Desire: it drives you, pushes you forward in life, and only by satisfying this yearning will happiness be possible. Blindness: some choose to ignore reality and bring this upon themselves, while others are simply unable to see life in its true light. When examined closely, the main characters in A Streetcar Named Desire each have individual desires, and each exhibits a type of blindness. The theme of A Streetcar Named Desire is the search for fulfillment, but these searches are misguided, because the characters are unable to grasp reality. Blindness to reality and desire for fulfillment play a crucial role when analyzing A Streetcar Named Desire. These two elements are especially vital to understand the main protagonist, Blanche Dubois.
Analyzing Blanche Dubois is fascinating, yet difficult, because of the complexity of her character. First seen clothed in a manner fit for a high-society afternoon tea, her dress starkly contrasts with the part of town in which she arrives. Tennessee Williams describes her appearance as "incongruous- to the setting of the play (Scene 5). She is dressed completely in white, a symbol of innocence and purity. Yet the drama occurs at Elysian Fields, a low-class section of the French Quarter in New Orleans. Blanche is portrayed as delicate, sensitive, and refined, while her surroundings are dirty, run-down, and anything but sophisticated. The contrast between the settings of the play .

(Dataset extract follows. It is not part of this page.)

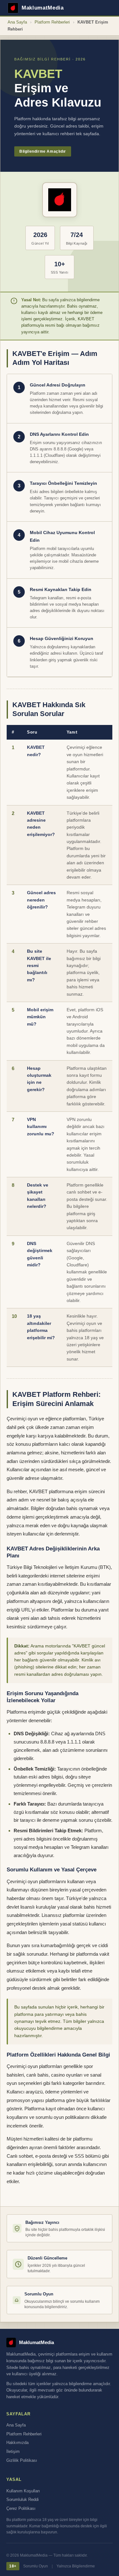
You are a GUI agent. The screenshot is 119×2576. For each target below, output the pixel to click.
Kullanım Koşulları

and manner in which Blanche dresses provides the reader with his first glimpse of a major conflict in the drama: the true reality of life versus created illusion. Tennessee Williams is famous for dressing his most degenerate characters ironically in all white, so this provides readers with another clue about Blanche. We learn that Blanche refuses to see life realistically, and prefers fantasy, or as she calls it, "magic."" She says in scene nine, "I don't want realism! I want magic! Yes, yes, magic!" (Williams, Scene 9).